* _Exercise instructions_: Determine how many lines of the listing below include the string "will". Output the number and nothing more.

* _Given data_:

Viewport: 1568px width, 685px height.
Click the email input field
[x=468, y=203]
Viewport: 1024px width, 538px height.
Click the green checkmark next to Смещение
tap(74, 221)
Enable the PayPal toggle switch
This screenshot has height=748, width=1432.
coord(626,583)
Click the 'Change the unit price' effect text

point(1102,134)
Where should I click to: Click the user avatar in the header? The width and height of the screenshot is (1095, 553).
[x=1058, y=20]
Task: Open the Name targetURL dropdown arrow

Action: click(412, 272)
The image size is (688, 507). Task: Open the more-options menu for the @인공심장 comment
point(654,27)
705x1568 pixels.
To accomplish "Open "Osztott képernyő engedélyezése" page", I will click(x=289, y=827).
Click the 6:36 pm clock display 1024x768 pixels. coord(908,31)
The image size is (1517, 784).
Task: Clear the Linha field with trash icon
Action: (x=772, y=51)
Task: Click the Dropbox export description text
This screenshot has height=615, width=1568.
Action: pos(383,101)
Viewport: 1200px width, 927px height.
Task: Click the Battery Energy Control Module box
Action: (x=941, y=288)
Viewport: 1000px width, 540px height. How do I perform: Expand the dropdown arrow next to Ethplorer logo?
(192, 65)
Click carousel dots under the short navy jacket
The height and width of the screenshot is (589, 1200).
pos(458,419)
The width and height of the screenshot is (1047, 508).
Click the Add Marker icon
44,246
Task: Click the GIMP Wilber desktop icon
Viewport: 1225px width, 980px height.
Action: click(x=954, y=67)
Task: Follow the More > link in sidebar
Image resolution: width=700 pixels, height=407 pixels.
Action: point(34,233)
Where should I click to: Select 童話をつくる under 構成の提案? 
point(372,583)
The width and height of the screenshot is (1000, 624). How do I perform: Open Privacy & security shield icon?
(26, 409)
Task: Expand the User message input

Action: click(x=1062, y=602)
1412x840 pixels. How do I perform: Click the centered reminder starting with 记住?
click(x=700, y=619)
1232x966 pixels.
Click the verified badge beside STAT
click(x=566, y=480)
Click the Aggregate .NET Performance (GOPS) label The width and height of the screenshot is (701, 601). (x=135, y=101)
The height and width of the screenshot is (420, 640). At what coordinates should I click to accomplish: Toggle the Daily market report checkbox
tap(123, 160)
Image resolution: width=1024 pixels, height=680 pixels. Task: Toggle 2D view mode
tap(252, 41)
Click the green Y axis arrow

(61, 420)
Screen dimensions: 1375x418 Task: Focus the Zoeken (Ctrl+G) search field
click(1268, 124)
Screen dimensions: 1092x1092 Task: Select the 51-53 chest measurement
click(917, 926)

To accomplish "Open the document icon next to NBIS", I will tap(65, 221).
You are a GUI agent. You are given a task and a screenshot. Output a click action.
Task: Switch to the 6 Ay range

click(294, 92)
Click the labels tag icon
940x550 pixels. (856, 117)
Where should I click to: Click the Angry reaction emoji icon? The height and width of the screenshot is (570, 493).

* _Task solution_: 2